The Government asserts that these amendments place the best interests of the child at the centre of the Act. The current law requires the court to consider two primary factors and 13 additional factors when determining the best interests of the child. The proposed reforms replace these with six factors for the court to consider when making a parenting arrangement.

“I think they are playing with the language, but the fundamental problem remains,” Peleg said.

“On paper the current Family Law Act centres around the best interests of the child but we know in practice that’s not always the case.

“Scrapping the current definition of the best interests of the child and replacing it with a narrower, shorter, more ambiguous list of factors might not change things in practise.”

Peleg acknowledged the current family law system is too complex and there is a public misconception about what the Family Law Act does. He suggested a push to educate both the public and lawyers about the family law system.

The draft legislation introduces a requirement that if an Independent Children’s Lawyer (ICL) is appointed by the court, they must meet directly with the child.

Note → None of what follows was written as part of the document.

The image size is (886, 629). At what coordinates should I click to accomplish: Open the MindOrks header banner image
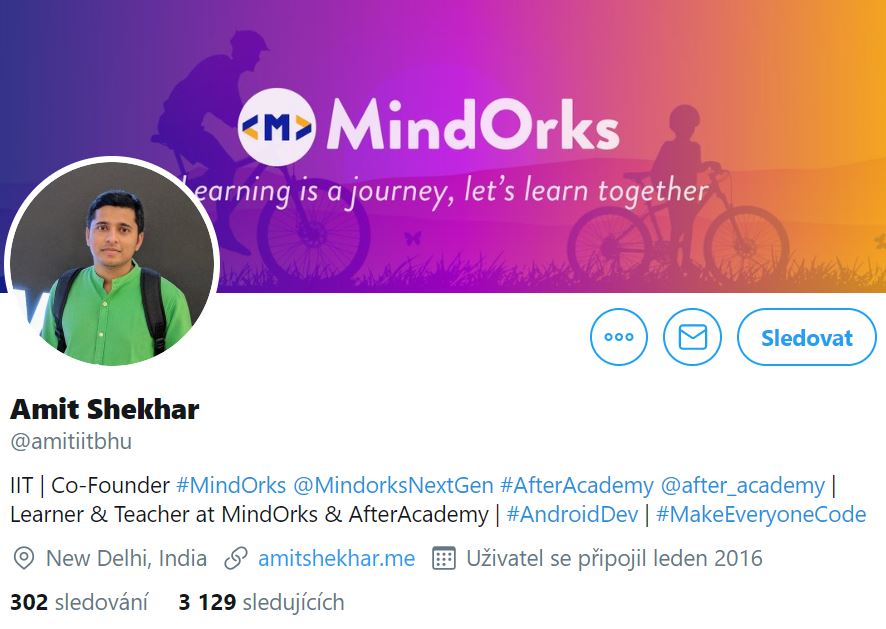[443, 146]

This differs from the current law which allows ICLs to make submissions on behalf of children without meeting them.

“It’s outrageous,” Peleg said.

“The court would never accept any submission made by a lawyer on behalf of their client if they’d never met the client.

“Fortunately, [the proposed requirement that ICLs meet with children directly] centres children’s voices in the proceedings which was a secondary consideration beforehand.”

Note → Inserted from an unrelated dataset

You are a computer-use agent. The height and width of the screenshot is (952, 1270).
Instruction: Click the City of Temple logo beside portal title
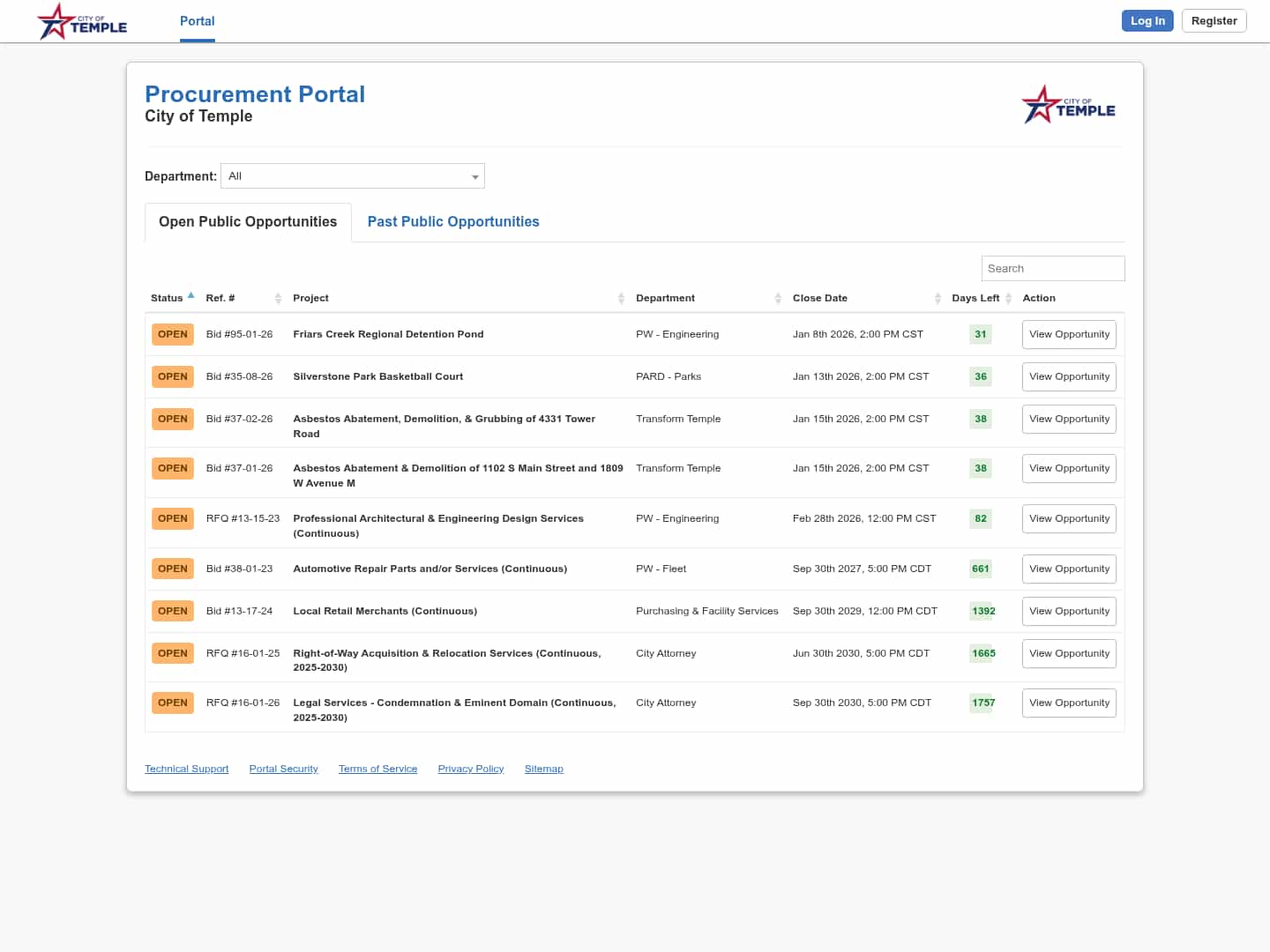1068,106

While the proposed requirement for ICLs improves the situation, it only applies if an ICL is appointed by the court in the first place.

“It’s putting a band aid on an open wound because the current amendment doesn’t suggest that every child will have an ICL appointed to them which means that too many children will still go unrepresented,” Peleg said.

“If children don’t get their day in court, then we can’t really say that their rights and their best interests have been served.

“There’s a close relationship between the best interest of the child and the right to participation of children.”

Another proposed amendment is the removal of the presumption of equal shared parental responsibility, which has been widely misunderstood and caused prolonged litigation and conflict.

“I agree with the Government that there is a misrepresentation of this presumption in practise,” Peleg said.

“People are under the false assumption that it means that they will spend equal time with their children and more fundamentally, it’s against the history of many families where we know that there is one caregiver.”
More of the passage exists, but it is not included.